I just "discovered" the LPG tankless (inline) water heaters. These seem to be extremely cost effective once you have committed to LPG. Are these just great or are there problems?

@rectangularBuildingNever come across them. Do you have a link for them?

@rectangularBuilding & @Limpopoboy I have issues with these inline water units, quite often its too hot and when you adjust down, it decides to kill the flame (after all, you said it was too hot) and then doesn't come on again until after you've shrunken down to half size and are shivering... I still recommend a donkey, doesn't require much fire, doesn't have a tank and you just add from the cold water to the mix to suit, if, of course, you are one of those that shower for an hour, the donkey's not an option, unless you have someone else standing by to keep on feeding it combustible material as needed... in Namibia we used to feed it Elephant dung at the one location, since that was plentiful.

In case you don't know what a donkey is, think large 1.2m, say 200mm pipe with copper coiled up in the length of this, so a chimney is still formed in the centre of the copper coil. feed water in the bottom of the coil and out the top to the hot water pipe... mount 200mm pipe over a burn chamber, to become the burn chambers chimney and voila, hot water, when needed as long as you have some combustible material floating about.
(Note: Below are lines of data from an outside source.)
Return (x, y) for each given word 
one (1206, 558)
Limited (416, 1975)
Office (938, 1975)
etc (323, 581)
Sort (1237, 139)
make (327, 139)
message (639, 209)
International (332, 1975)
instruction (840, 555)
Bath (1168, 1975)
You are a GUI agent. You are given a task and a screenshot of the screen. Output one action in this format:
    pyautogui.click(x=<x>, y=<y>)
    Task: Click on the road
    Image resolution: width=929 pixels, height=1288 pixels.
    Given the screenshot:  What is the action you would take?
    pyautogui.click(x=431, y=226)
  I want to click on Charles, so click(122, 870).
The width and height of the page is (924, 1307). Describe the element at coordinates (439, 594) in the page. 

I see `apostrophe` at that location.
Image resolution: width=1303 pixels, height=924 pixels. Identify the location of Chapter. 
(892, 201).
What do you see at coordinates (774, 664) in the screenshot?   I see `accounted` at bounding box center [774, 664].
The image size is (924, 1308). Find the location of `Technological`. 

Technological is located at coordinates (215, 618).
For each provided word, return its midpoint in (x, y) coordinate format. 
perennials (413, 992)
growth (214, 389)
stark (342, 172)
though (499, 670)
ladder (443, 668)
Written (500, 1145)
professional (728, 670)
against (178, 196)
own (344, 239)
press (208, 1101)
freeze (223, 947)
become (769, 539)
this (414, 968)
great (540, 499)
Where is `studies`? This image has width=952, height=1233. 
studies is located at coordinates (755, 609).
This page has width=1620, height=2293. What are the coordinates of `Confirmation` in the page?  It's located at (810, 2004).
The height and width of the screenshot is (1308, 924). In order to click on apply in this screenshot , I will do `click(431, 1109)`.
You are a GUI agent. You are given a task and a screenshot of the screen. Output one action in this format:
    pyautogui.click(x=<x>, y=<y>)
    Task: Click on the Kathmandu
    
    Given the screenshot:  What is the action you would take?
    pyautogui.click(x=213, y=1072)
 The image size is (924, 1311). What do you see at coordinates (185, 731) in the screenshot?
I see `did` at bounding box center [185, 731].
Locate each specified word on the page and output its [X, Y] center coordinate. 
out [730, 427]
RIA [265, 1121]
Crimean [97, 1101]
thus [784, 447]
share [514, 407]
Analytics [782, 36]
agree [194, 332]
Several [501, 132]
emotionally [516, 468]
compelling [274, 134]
In Namibia they used the smaller 15kg? gas bottle for the burn chamber, top cut off and a large hole cut in the side, maybe 200mm by 300mm? and then the large long gas bottle to make the chimney/heating chamber + copper piping, of course... ok, not so easy as assuming the gas will light up and heat the water, but it works every time and should cost less to make and run than the gas option...

*EDIT ADD*

To clarify, I would recommend an evacuated glass tube HWC as primary with the donkey as backup, for those cloudy days... to use PV power to run a heating element is hugely wasteful and not financially the best move either, let the sun heat the water directly and have the donkey switchable behind the HWC or parallel to it, when you don't want the extra piping, because the HWC is providing warm enough water anyway.

Edited by Kalahari Meerkat
addition

3 hours ago, Kalahari Meerkat said:

@rectangularBuilding & @Limpopoboy I have issues with these inline water units, quite often its too hot and when you adjust down, it decides to kill the flame (after all, you said it was too hot) and then doesn't come on again

OK good to know. Without myself having any experience, Bosch claims that their heaters need especially low pressure to switch on (and presumably stay on) and provide stable temperature.

Example: Bosch WRD11B23 11 Litre Battery Ignition NG Gas Water Heater, https://www.sustainable.co.za/bosch-wrd11b23-11-litre-battery-ignition-ng-gas-water-heater.html

I was once very impressed with an electric Stiebel inline heater in a guesthouse. Stable temperature. I vaguely remember it might use 5 kW. Too high for solar but just an example of instant heating. Benefit obviously not needing a giant water tank.

Edit: Small Stiebel electric inline heaters seem to start at 11kW.